While the nature of the relationship between sport and ethno-religious differences has generated considerable academic and public interest, there has been relatively little attention placed on the implications of this for the growing migrant community in Northern Ireland. There has been increasing interest in using sport as a mechanism to support the integration of migrants and asylum seekers and social inclusion is one of the EU’s key priorities for the role of sport in society. This is reflected in the range of initiatives and programmes in various European countries, whether organised by support organisations for migrants and asylum seekers, local community organisations, or representative bodies for particular sports.
The potential benefits of these initiatives are well-documented and sport is often presented as a ‘universal language’ which can overcome social, cultural and national differences. However, the reality on the ground is often rather different and a variety of obstacles, including xenophobic and racist attitudes, remain.
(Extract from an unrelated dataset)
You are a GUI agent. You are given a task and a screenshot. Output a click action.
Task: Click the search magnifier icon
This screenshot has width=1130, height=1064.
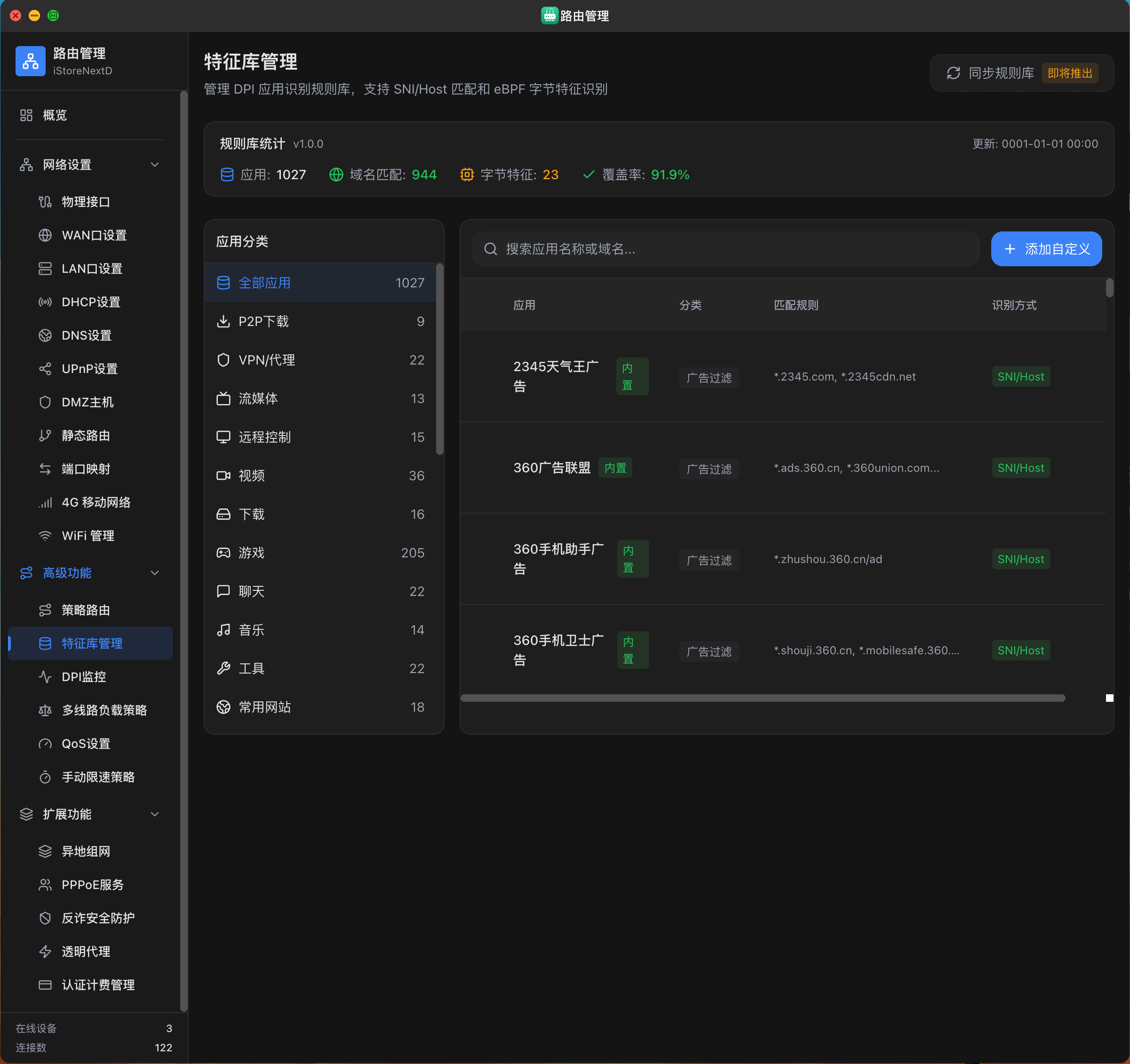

In the Northern Ireland context, various groups and sporting organisations have developed initiatives to increase participation among migrants and promote social inclusion, with varying degrees of success, and the issues raised by these will be the focus of this session.
A panel comprised of academics and representatives of migrant groups and sporting organisations will examine some of these initiatives and consider the extent to which sport might help to facilitate cohesion and integration among the migrant and refugee community in Northern Ireland.